WHAT IS REQUIRED
A single number is the expected answer: the count of lines in the records below that contain "computer".

*** EXCERPTED DATA

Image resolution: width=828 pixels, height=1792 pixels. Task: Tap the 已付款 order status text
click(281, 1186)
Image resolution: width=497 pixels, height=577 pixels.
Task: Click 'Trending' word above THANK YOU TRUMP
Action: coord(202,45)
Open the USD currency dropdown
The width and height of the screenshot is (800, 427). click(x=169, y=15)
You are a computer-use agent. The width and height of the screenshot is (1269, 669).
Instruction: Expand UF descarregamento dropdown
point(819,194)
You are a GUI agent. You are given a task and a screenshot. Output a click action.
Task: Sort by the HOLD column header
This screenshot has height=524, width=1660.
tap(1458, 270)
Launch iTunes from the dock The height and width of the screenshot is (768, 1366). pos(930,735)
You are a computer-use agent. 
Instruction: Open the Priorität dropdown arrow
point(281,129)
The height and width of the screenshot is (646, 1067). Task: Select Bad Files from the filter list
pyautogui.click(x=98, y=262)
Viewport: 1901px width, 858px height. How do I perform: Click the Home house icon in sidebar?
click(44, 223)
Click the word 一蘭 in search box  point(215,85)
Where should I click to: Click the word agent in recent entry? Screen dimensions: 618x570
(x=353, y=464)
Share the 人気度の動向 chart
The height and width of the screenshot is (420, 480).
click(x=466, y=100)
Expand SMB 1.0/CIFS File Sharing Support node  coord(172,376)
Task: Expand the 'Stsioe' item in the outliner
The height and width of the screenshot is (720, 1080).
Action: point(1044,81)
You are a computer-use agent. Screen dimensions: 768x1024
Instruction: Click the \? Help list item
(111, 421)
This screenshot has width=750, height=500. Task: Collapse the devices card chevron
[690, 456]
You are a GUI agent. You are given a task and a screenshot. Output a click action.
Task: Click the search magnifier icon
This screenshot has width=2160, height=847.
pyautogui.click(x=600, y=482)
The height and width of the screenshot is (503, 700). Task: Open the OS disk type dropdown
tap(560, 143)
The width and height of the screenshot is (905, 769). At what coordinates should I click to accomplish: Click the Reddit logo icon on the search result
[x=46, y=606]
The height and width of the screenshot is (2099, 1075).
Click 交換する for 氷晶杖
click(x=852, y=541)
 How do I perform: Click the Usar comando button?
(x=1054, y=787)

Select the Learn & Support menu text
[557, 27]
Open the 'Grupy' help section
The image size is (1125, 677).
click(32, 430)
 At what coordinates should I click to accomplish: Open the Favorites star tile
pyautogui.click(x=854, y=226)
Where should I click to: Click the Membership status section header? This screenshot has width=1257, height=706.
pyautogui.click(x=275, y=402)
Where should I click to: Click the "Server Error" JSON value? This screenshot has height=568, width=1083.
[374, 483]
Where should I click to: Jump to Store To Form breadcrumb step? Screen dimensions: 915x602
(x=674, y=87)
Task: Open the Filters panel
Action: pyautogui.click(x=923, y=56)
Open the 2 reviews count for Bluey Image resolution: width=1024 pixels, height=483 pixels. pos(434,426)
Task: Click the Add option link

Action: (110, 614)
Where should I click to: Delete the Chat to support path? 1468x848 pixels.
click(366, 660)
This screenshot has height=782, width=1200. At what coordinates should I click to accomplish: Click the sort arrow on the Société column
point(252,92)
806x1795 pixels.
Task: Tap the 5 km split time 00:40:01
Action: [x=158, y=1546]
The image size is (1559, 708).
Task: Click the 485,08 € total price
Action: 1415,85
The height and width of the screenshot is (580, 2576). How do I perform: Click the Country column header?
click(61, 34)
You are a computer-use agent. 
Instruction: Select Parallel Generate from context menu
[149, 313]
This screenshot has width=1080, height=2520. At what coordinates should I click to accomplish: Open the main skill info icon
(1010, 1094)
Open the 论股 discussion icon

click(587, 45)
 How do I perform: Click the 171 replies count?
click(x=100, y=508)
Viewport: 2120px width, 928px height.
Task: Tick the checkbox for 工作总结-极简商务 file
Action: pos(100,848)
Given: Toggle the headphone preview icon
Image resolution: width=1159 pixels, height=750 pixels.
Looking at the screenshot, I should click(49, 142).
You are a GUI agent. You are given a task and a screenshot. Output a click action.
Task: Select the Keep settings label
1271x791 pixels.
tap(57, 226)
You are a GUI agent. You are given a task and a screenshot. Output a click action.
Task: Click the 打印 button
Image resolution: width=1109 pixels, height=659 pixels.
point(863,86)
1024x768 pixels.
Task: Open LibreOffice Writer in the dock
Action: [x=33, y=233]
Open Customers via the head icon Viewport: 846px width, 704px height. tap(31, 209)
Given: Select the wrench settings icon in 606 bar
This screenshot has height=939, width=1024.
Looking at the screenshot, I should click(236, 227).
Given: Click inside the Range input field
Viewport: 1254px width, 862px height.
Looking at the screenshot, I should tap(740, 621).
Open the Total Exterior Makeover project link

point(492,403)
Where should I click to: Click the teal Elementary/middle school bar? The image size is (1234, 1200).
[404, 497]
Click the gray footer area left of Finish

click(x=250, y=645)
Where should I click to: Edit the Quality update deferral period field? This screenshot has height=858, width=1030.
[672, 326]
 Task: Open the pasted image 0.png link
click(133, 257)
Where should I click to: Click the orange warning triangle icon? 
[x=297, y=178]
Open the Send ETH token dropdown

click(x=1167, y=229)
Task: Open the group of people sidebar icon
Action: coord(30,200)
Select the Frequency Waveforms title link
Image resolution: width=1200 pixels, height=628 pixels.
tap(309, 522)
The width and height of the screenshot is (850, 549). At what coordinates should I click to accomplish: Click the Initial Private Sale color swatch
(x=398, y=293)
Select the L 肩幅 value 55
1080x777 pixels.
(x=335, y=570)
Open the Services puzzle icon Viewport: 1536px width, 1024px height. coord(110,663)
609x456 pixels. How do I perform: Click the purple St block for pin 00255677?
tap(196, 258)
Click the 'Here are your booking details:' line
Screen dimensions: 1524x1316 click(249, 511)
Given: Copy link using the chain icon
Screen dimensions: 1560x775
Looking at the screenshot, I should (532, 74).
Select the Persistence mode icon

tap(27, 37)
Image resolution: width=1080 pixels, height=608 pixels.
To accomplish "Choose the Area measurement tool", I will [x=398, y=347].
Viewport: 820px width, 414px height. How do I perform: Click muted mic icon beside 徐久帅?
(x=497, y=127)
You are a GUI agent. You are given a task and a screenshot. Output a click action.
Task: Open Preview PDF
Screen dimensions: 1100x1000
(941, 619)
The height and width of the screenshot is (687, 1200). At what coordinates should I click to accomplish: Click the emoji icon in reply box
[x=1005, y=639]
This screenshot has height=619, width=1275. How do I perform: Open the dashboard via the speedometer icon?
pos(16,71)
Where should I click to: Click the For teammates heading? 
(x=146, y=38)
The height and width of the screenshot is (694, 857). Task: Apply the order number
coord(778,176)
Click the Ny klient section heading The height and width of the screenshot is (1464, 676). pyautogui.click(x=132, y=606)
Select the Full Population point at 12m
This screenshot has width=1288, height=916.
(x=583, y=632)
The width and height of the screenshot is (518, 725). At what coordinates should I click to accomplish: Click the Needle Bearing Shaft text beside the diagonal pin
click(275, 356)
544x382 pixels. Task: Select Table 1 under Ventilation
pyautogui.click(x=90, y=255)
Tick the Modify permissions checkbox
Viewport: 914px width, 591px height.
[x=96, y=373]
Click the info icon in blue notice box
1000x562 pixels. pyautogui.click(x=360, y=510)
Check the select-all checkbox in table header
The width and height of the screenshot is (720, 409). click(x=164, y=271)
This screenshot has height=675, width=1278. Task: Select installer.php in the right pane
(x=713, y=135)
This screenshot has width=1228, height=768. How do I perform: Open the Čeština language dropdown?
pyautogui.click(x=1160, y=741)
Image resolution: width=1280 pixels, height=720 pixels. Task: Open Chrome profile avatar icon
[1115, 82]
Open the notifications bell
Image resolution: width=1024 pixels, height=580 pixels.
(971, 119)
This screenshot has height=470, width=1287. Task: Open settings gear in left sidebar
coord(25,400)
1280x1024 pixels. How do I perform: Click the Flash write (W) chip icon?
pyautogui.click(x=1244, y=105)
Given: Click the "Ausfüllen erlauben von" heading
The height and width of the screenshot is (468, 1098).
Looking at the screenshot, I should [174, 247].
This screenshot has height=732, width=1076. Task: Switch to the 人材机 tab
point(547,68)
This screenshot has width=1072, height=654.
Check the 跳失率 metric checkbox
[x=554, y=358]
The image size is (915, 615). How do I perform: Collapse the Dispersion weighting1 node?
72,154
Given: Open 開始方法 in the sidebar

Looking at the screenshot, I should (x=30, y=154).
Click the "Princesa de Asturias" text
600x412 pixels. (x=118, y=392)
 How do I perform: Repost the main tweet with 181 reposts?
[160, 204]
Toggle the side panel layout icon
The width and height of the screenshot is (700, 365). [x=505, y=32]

******

EXERCISE SOLUTION
4